After the earthquake, a team of seismologist divers, headed by Novak (Adam Scott), are sent in to investigate. Meanwhile, amateur porn producer Derrick Scott (Jerry O’Connell), who is more than a little reminiscent of Girls Gone Wild producer Joe Francis, comes to town and gets the sheriff’s son, Jake (Steven R. McQueen), and his not-quite girlfriend, Kelly (Jessica Szohr, from Gossip Girl), to show him around to all the best spots for convincing girls to take their tops off.
That’s about all the information you need to get going. The movie seems to want to have the barest amount of set-up possible before it can get to the good stuff. The characters aren’t particularly deep (I had to look up the name of Scott’s character online), the movie doesn’t exactly have a lot of plot and what’s there is pretty familiar. There’s the first couple of dead bodies, which raise an alarm, followed by the visit to an expert (Christopher Lloyd, so over the top I thought his eyes would bug out of his head like they did in Who Framed Roger Rabbit), who tells everybody exactly how screwed they are, followed by widespread carnage. To be fair, there is a lot of wasted time early in the film, with, for example, the burgeoning romance between McQueen and Szohr being particular dead weight, but when the film gets going it takes no prisoners.

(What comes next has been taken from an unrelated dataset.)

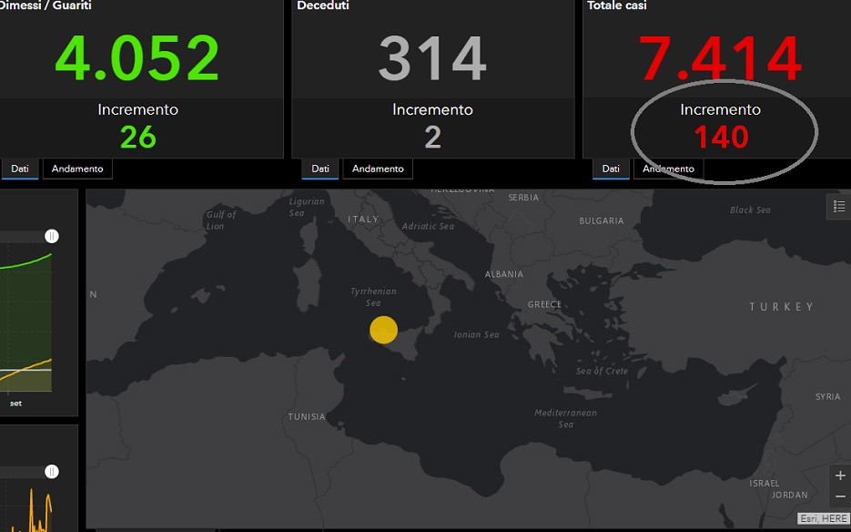Select the Dati tab under Deceduti
This screenshot has height=532, width=851.
(320, 169)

The original Piranha was part of the wave of Jaws rip-offs in the late 1970s, but it was quite a bit smarter than it needed to be, boasting a script by John Sayles (Matewan, Eight Men Out) and direction by Joe Dante (Gremlins, The Howling). This version continues the tradition of ripping off Jaws, with a cameo from Richard Dreyfuss in which he pretty much plays his character from that film, and the familiar plot of a local sheriff who wants to shut down a resort town on a holiday but isn’t allowed to.
I don’t know if I’d call the new Piranha smart, exactly, but the film has its tongue firmly in its cheek, and is quite hilarious when it wants to be. To be fair, the movie’s targets (horror movie tropes, Girls Gone Wild) are pretty easy pickings, but the film hits them squarely.
Amid all the comedy, though, director Alexandre Aja (Haute Tension, The Hills Have Eyes) makes sure it is outrageous and exciting. Aja’s previous films were also gory horror, but also rather dour, while here he has wholeheartedly embraced the ridiculous, making the film delightfully sleazy, with tons of nudity and buckets of gore to be found. O’Connell’s Wild Wild Girls are played by porn star Riley Steele and British model Kelly Brook, who seems like she must have been specially constructed to be filmed in 3-D. The two have a naked underwater ballet that must be seen to be believed. It makes you wonder why people have been wasting 3-D on cartoons so much.
The film also has plenty of outrageous gore, and its centerpiece, which has the piranha descending on the spring break kids, has to be one of the most spectacularly violent sequences I’ve ever seen, almost overwhelming in its carnage. You can almost feel the filmmakers cackling offscreen at what they were able to get away with. The sequence approaches the level of gore seen in Peter Jackson’s zombie comedy Dead Alive, which is probably purposeful, since Ving Rhames taking an outboard motor to the piranha is more than a little reminiscent of Dead Alive’s infamous “lawnmower of doom” sequence.
The largely overqualified cast seems to know exactly what kind of movie they’re in. Shue has to be the straight man and supposed emotional center of the movie (if it had an emotional center), but she does it well. Scott, who was very funny on the recently canceled show Party Down, is delightfully droll here, as his character transforms from freaked-out scientist one minute to hopping on a jet ski and taking out piranhas with a shotgun the next. And O’Connell is so convincing as his super-douche of a character that it makes you question what he’s like in real life.
Piranha 3D is weirdly pure in its gratuitous gore and sleazy nudity. It has nothing on its mind besides giving us horror fans exactly the B-movie insanity that we want, and delivers it from the first frame to the last, making us giggle all the while.